What you have to do ▸ Extract, exactly as written, the line that contains "Task: Open the Modifiers menu" and all lines after it through the end of the records. Omit pictures.

Stored data entries ▸
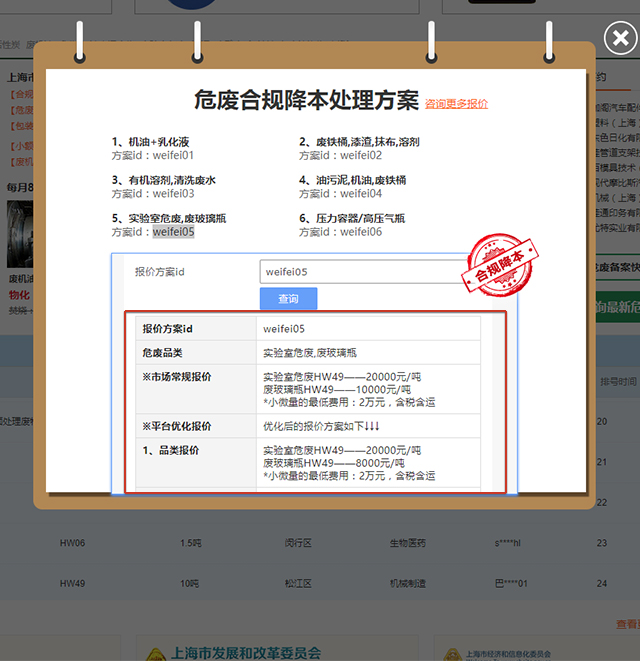Screen dimensions: 640x661
Task: Close the popup with the X icon
Action: point(618,40)

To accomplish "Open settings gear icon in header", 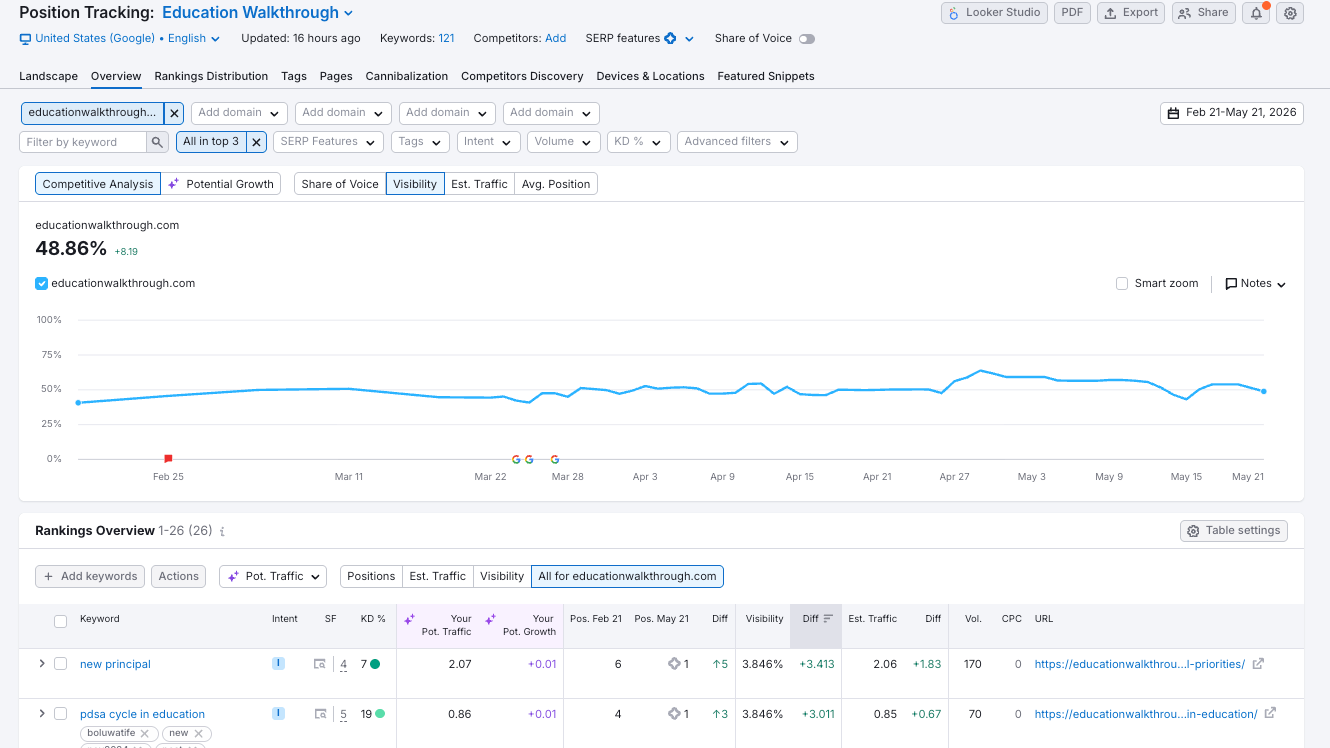I will (1290, 13).
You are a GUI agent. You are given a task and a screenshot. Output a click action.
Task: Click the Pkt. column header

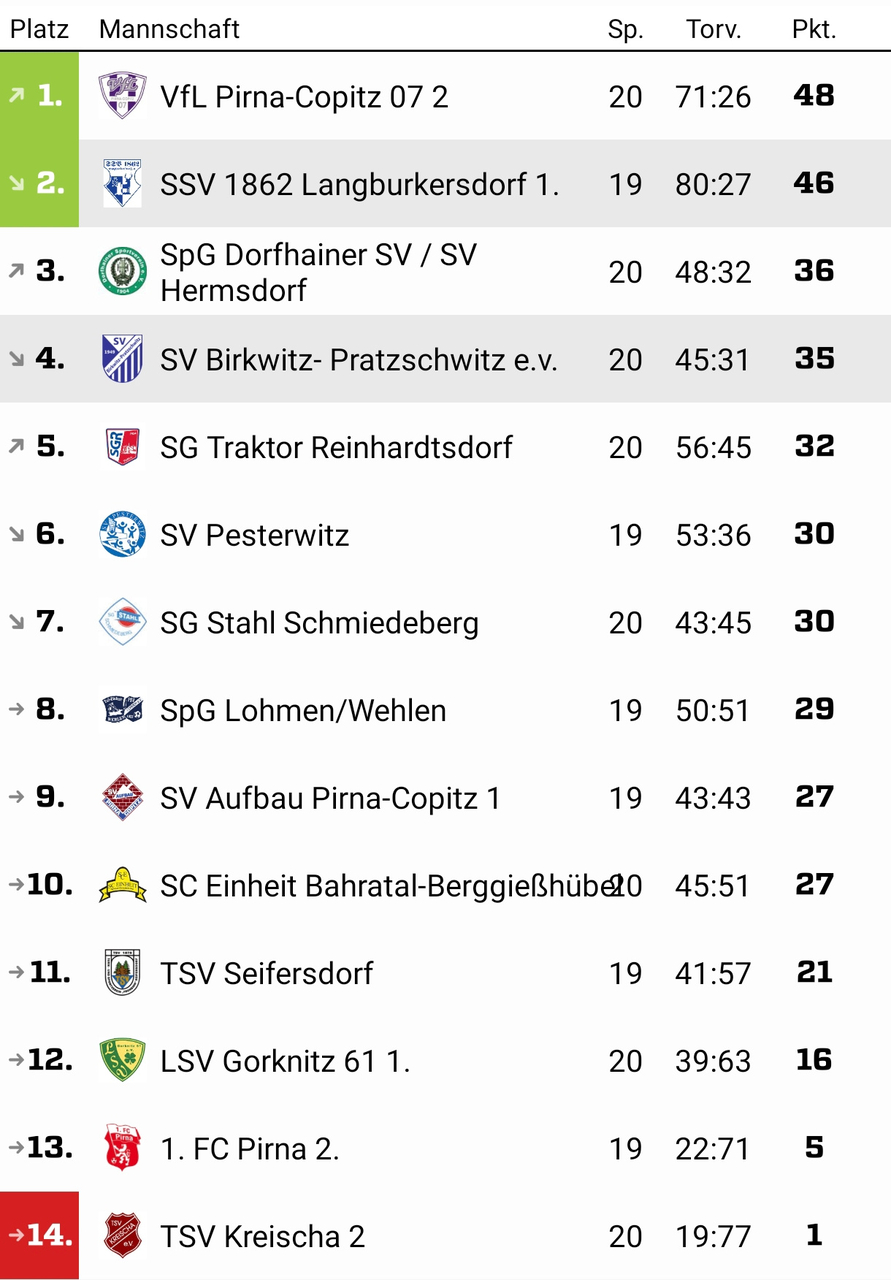point(813,29)
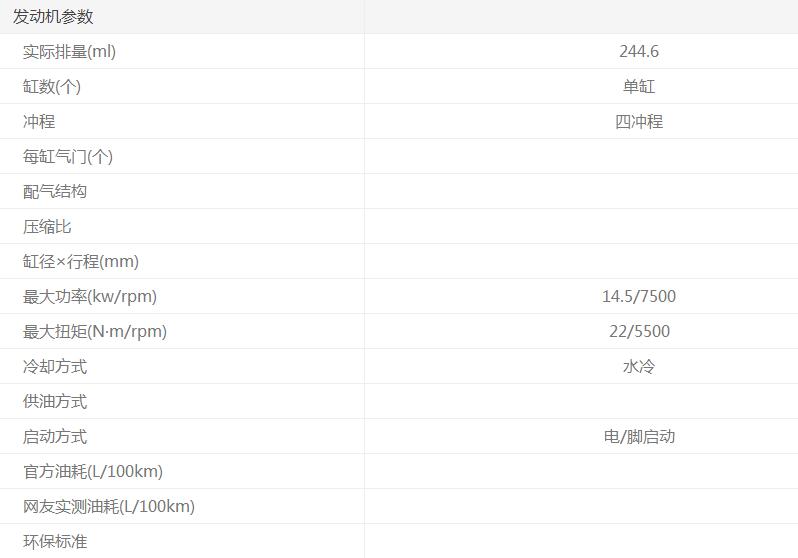Select the 冲程 row label
This screenshot has height=558, width=798.
coord(39,122)
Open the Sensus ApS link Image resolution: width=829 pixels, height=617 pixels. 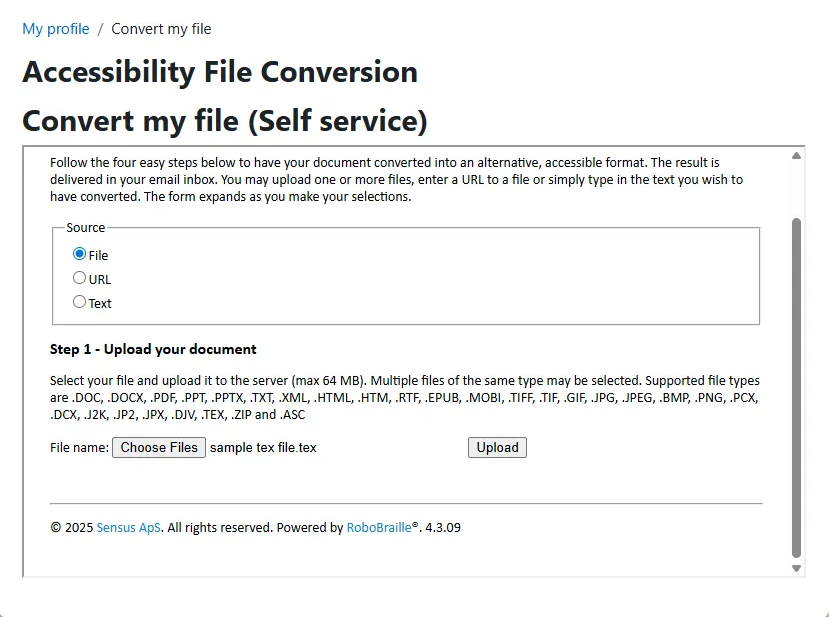[128, 527]
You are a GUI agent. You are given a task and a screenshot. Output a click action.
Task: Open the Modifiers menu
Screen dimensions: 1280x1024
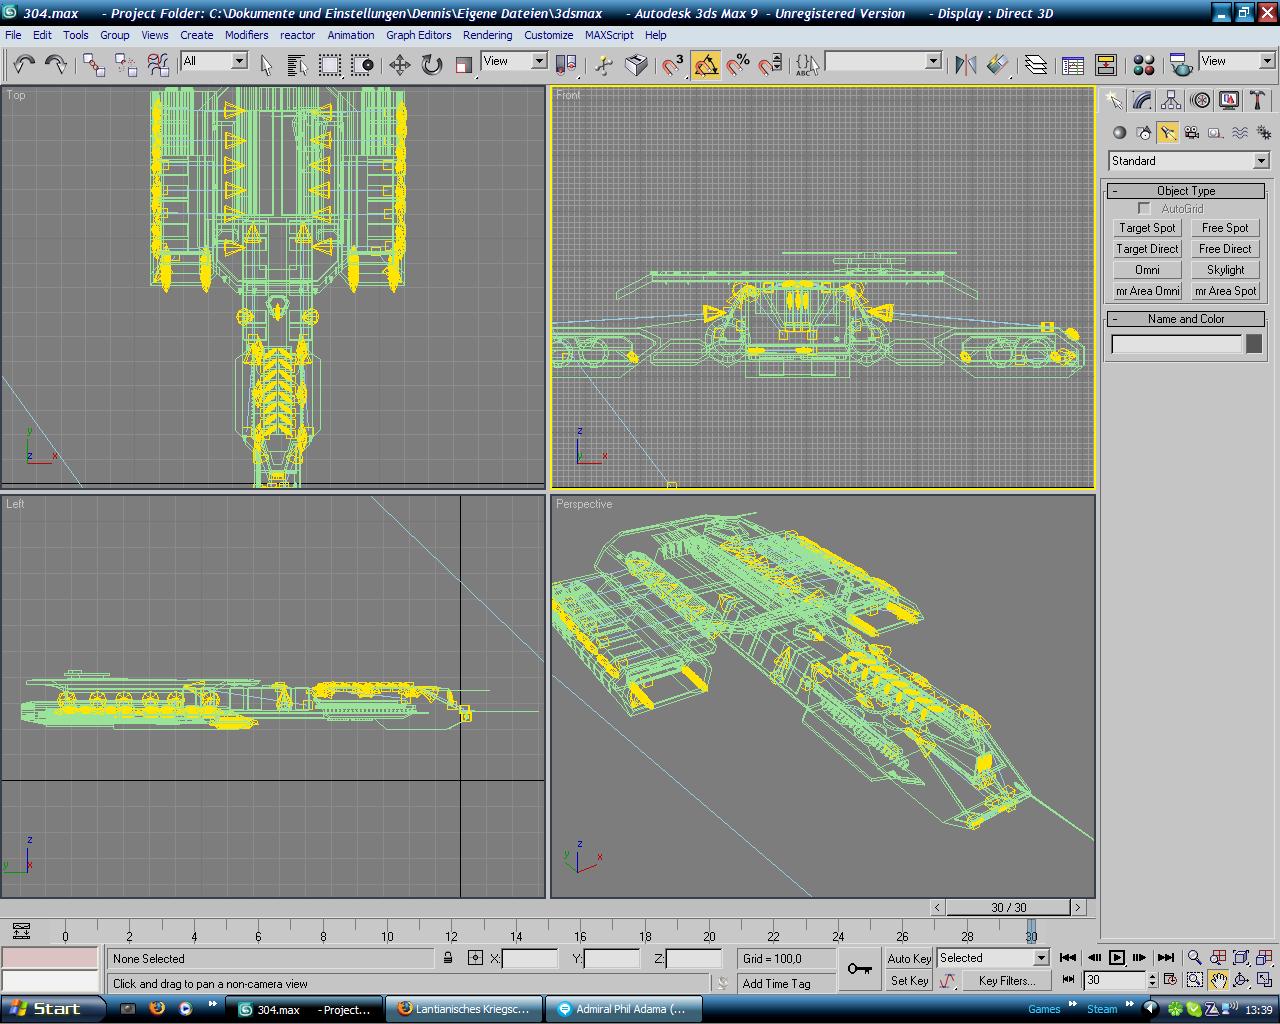pos(246,35)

Exercise response ▸
Task: Open the Modifiers menu
Screen dimensions: 1280x1024
pos(246,35)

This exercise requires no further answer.